* _THE TASK_
Repeat the lines below word for word, leaving out the pictures.

[Records]
━━━━━━━━━━━━━━━━━━━━━━━━━━━━━━

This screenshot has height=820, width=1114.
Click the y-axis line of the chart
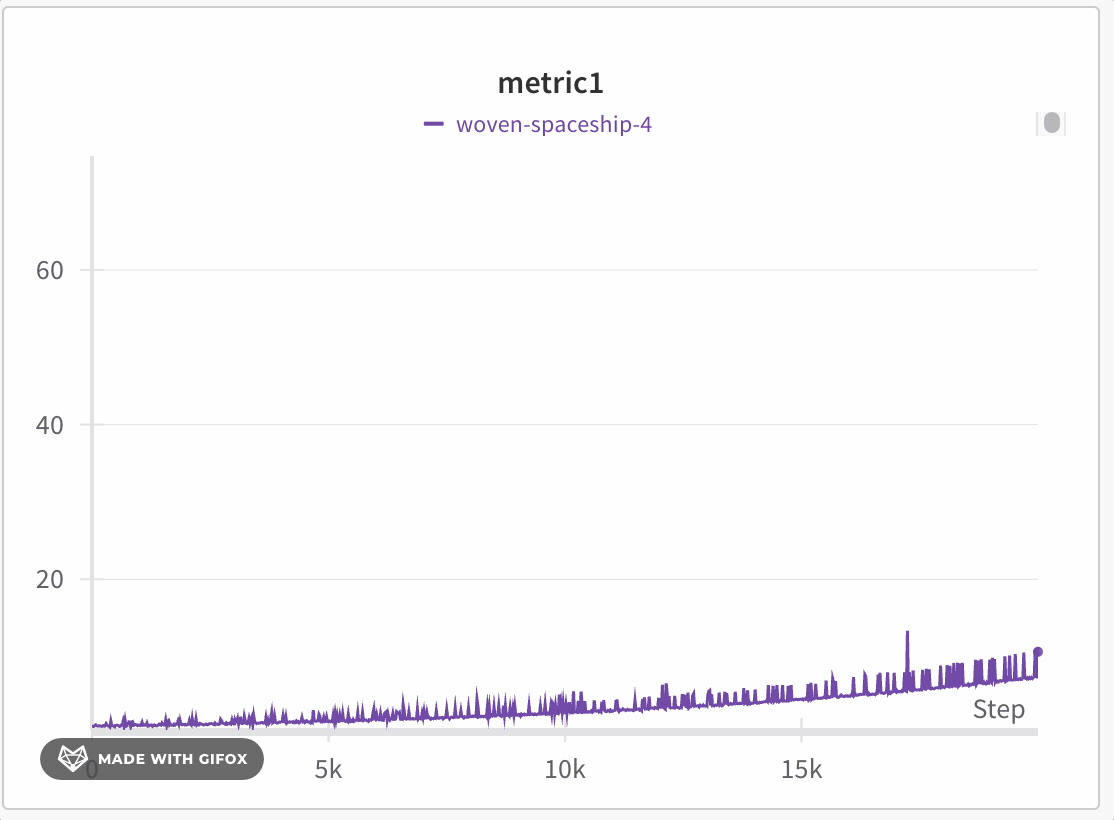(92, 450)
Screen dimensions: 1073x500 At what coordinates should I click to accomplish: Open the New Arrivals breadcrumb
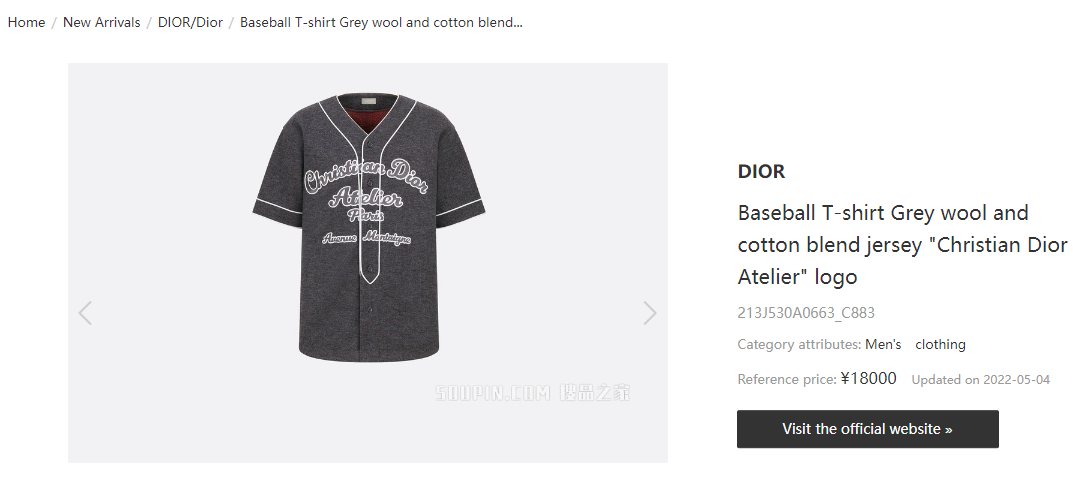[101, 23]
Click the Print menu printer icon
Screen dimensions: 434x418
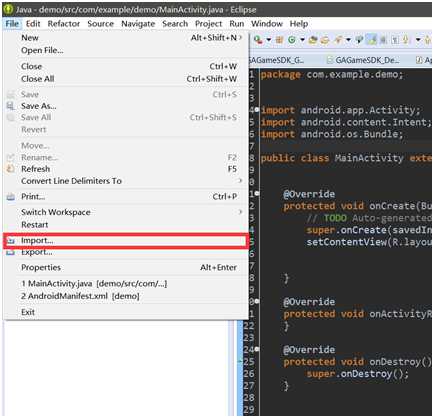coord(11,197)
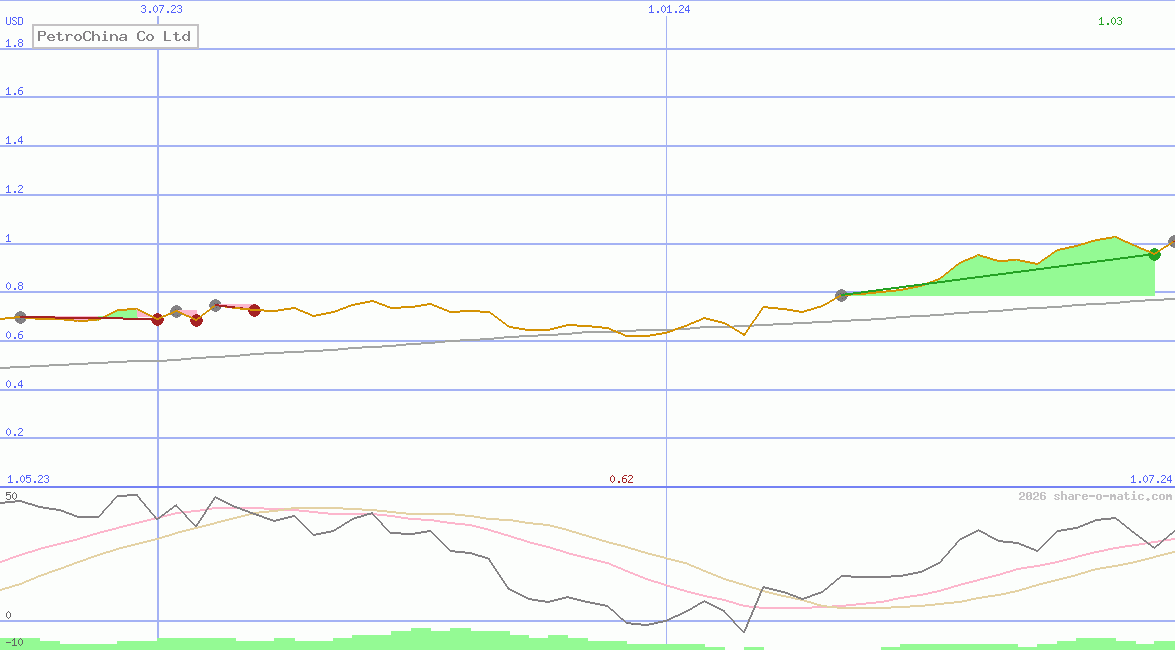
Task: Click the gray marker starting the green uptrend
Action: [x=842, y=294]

━━━━━━━━━━━━━━━━━━━━━━━━━━━━━━

* _FULL RESPONSE_
This screenshot has height=820, width=1114.
Click the y-axis line of the chart
(92, 450)
Screen dimensions: 1073x500 At what coordinates should I click to accomplish: Open the New Arrivals breadcrumb
[101, 23]
Click the Print menu printer icon
Screen dimensions: 434x418
coord(11,197)
Task: Click the gray marker starting the green uptrend
Action: [x=842, y=294]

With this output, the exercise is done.